CONCLUSIONS: NA was well tolerated in all ped-MSers. A strong suppression of disease activity was observed in the majority of ped-MSers during the follow-up.

"This study is very good news for anxious parents of children with active MS. Natalizumab works as well in children as it does in adults. We must assume the risks are the same, i.e. the PML risk."

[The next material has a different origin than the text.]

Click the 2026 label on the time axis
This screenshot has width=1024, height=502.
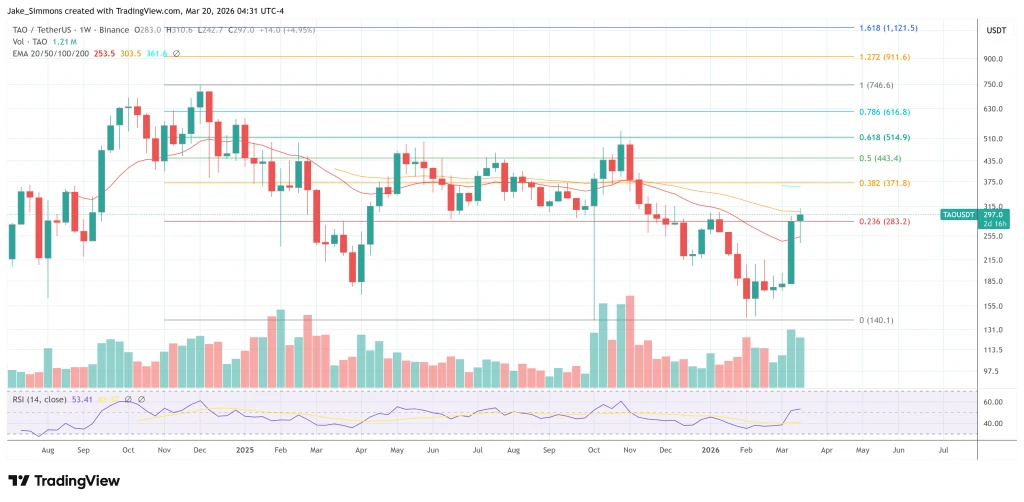tap(709, 450)
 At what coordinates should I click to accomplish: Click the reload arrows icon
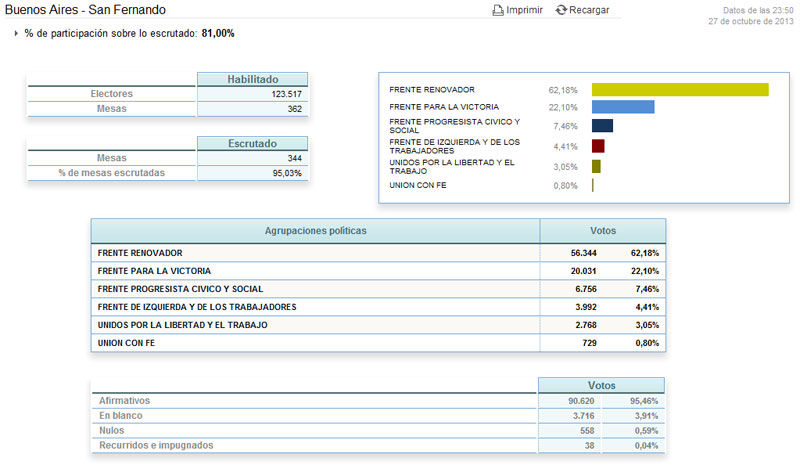(561, 10)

A further comment posted on the 21st February 2012 reads:

"It is becoming increasingly clear that there is a dissociation between the natural history of MS off DMTs and that which occurs on a DMT. Relapses and disease activity on a DMT appear to much more sinister and predict a poor outcome compared to what occurs when MSers are not on a DMTs. Maybe the relapses and MRI activity on a DMT imply that the DMT is having no effect on the underlying cause of the disease; relapses and MRI activity are the immune systems way of highlighting this. In comparison in MSers not on a DMT relapses, may or may not occur in response to the underlying cause, and hence have a poor predictive value in that the underlying cause continues unabated."

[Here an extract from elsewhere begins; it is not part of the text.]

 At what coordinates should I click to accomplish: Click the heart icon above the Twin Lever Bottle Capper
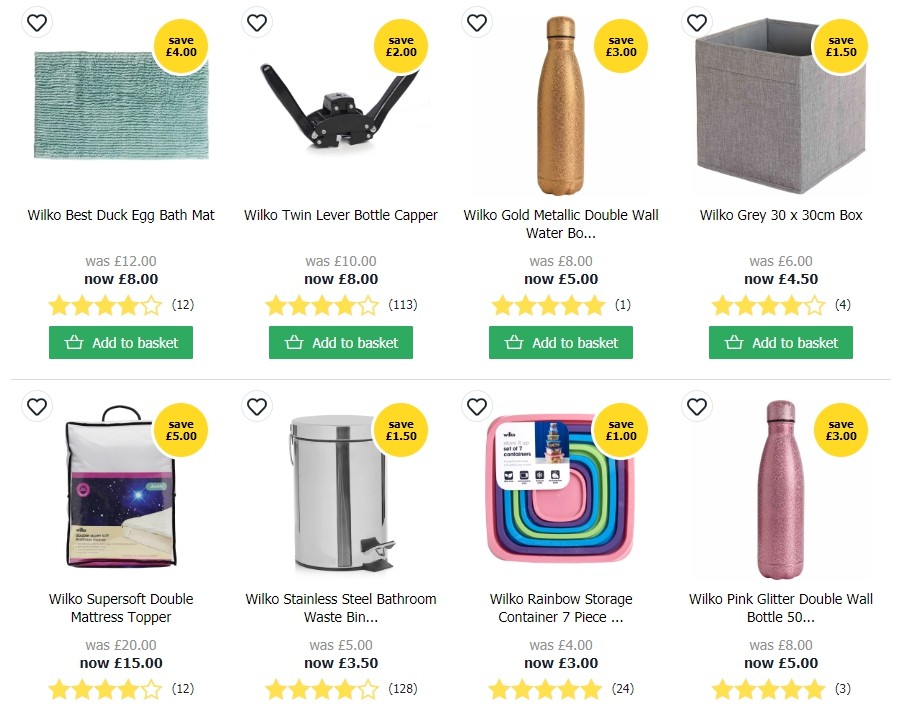pyautogui.click(x=257, y=22)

http://multiple-sclerosis-research.blog ... esearch%29

On Monday, 30 May 2011 the great Dr. G wrote:
How the oral DMTs stack-up againt each other in terms of efficacy
I keep getting asked what is the most efficacious oral DMT? The following table is a summary of the headline results of the phase 3 studies for the 5 oral DMTs:

Reduction Reduction
Annual Relapse Rate Disability Progression

1. BG12 53% 38%
2. Cladribine 58% 33%
3. Fingolimod 54% 30%
4. Laquinimod 23% 36%
5. Teriflunomide 32% 30%

Please remember that all agents are associated with particular side-effects and other attributes; hence the decision on which one is more appropriate for a particular person will require some careful thought. Individualised Medicine!

CoI: I have conflicts of interests in relation to all of these compounds. Barts and The London is involved in the clinical development of all of these compounds and I personally have received compensation for acting as an advisor to Biogen-Idec (BG12), Merck-Serono (Cladribine), Novartis (Fingolimod), Teva (Laquinimod) and Sanofi-Aventis (Teriflunomide).

Posted by Gavin Giovannoni at 09:21
Just for the record:
"We would like to thank Bayer-Healthcare, Biogen-Idec, Genzyme, Merck-Serono, Novartis and Roche for their generous unrestricted educational grants that were used to host the day. Unrestricted, in this context, means that the companies played no part in the organisation of the day or the content we presented."